To examine this issue, we created a simulation-based app. This app can analyze the potential effects of deniers and braggers at different prevalence levels. It aims to improve understanding of how these biases affect research validity and to develop strategies to minimize their influence. By simulating different scenarios and analyzing the results, researchers can better understand the impact of deniers and braggers on research findings and take appropriate steps to mitigate these biases.

Let’s define some key concepts:

True prevalence: The true number of students using a drug divided by the total population.
Deniers: Students who lie about not using drugs when they actually do.
Braggers: Students who lie about using drugs when they actually don’t.

We can use a student’s response to a drug use question to estimate the probability of their actual drug use behavior given hypothetical values of deniers, braggers, and true prevalence.

To model this probability, we can use Bayes’ theorem:

\[ P(A | B) = P(A) \frac{P(B | A)}{P(B)} \]

By replacing:

(P(A|B)): The probability of drug use, given that the student says “yes” in the questionnaire.
(P(B|A)): The probability of saying “yes” in the questionnaire, given that the student has used drugs.
(P(A)): The probability of drug use (drug use prevalence).
(P(B)): The probability of saying “yes” in the questionnaire.

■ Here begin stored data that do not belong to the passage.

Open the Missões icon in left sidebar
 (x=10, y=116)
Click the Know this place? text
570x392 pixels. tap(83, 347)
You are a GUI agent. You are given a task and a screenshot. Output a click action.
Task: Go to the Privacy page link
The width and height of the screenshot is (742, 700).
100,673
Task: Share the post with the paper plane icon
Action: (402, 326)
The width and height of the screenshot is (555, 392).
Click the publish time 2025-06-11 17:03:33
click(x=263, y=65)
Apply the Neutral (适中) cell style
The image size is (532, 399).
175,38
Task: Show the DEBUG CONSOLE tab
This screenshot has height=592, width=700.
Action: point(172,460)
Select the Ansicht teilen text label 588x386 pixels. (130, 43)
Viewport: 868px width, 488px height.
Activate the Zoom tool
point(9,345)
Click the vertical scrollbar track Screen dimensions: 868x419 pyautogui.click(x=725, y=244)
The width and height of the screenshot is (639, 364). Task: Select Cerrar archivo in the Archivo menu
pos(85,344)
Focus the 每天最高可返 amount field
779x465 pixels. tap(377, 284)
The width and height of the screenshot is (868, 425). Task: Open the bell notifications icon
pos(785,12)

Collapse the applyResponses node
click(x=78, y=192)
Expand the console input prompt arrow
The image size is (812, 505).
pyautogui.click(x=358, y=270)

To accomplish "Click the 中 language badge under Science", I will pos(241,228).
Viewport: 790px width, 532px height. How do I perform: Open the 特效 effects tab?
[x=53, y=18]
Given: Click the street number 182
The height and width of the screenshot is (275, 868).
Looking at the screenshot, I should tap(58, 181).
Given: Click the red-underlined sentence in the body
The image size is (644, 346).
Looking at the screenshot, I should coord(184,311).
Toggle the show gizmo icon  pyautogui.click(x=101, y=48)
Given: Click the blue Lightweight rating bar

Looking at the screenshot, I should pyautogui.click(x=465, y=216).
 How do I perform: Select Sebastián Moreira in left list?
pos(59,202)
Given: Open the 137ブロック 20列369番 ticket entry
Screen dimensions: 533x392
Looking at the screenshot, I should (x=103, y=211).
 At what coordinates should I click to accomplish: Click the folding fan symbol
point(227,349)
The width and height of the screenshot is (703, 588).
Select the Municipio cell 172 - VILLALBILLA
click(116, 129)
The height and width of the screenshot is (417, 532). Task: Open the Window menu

We present simulated scenarios to understand how the trustworthiness of student responses changes based on the proportions of braggers, deniers, and the prevalence of alcohol use.

Note

Definition of trust:

\[ \text{trust} = P(\text{Actual Drug Use} | \text{Reports Drug Use}) \] The definition of trust we use is the conditional probability that a student who reports drug use in the survey is actually telling the truth, and it represents how much confidence we can have in the validity of a yes response from the students regarding their drug use.

Three Possible Scenarios

We explore three different scenarios to understand how varying levels of dishonesty impact the trustworthiness of self-reported data on drug use among students. By adjusting the proportions of deniers (those who falsely deny drug use) and braggers (those who falsely claim drug use), we can observe the effects on data reliability in each scenario.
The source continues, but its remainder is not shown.